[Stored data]
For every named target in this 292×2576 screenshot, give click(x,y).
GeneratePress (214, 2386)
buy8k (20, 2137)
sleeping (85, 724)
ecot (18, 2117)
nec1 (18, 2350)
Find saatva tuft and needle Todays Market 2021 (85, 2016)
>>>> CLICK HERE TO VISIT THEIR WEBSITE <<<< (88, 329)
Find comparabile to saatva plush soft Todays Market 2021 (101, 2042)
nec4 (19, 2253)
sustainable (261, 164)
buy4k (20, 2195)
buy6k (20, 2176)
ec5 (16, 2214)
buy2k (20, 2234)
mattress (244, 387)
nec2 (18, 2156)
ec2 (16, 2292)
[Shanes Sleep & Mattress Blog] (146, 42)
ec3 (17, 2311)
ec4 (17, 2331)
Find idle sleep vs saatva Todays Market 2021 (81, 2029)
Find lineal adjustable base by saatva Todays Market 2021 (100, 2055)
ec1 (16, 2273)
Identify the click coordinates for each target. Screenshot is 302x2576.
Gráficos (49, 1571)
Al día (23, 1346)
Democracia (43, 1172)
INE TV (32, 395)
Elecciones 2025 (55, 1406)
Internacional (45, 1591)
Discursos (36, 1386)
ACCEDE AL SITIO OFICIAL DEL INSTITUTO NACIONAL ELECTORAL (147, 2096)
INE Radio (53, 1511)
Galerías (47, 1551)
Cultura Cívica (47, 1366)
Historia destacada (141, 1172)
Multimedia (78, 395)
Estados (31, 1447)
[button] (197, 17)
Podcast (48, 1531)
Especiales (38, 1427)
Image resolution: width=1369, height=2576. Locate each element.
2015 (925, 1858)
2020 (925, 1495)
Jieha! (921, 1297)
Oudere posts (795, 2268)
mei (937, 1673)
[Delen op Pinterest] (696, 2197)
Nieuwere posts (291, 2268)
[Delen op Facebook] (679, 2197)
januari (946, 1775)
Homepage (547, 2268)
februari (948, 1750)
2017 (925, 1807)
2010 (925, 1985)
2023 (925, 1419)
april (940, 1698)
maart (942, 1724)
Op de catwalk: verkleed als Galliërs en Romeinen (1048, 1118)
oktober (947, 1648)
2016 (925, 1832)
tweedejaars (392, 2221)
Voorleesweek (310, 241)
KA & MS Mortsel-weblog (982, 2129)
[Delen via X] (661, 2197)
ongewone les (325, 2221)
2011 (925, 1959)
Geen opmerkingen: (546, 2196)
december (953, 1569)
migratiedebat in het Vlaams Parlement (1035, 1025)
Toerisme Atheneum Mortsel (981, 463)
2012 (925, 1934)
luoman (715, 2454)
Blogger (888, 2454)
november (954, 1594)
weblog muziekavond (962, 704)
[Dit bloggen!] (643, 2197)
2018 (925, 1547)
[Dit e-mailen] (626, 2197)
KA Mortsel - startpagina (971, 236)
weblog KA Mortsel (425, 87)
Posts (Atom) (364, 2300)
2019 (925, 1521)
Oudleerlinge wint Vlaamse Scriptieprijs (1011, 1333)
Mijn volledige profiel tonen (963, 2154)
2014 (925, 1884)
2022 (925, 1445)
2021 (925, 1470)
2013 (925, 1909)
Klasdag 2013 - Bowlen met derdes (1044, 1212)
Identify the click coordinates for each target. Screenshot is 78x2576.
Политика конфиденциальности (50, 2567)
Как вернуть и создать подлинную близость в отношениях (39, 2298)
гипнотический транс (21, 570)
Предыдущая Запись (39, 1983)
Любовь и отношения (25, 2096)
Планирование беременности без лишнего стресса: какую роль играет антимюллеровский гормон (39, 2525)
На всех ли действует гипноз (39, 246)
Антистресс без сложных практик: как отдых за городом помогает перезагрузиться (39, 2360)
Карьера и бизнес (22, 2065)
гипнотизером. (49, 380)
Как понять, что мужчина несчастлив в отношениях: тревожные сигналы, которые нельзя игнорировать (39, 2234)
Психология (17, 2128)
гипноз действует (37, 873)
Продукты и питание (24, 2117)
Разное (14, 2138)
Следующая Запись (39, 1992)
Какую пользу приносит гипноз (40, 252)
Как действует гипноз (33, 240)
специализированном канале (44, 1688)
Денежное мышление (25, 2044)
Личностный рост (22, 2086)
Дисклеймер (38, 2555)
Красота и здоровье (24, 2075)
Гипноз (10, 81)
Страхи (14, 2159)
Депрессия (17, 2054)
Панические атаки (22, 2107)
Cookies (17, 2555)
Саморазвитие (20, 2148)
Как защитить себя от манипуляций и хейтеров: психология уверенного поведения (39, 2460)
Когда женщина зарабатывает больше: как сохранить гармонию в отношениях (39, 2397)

» Activity
Write down exactly the span of lines above from the one containing "2021 (925, 1470)" to the one containing "Любовь и отношения (25, 2096)", both ends included.

» Exercise output
2021 (925, 1470)
2013 (925, 1909)
Klasdag 2013 - Bowlen met derdes (1044, 1212)
Identify the click coordinates for each target. Screenshot is 78x2576.
Политика конфиденциальности (50, 2567)
Как вернуть и создать подлинную близость в отношениях (39, 2298)
гипнотический транс (21, 570)
Предыдущая Запись (39, 1983)
Любовь и отношения (25, 2096)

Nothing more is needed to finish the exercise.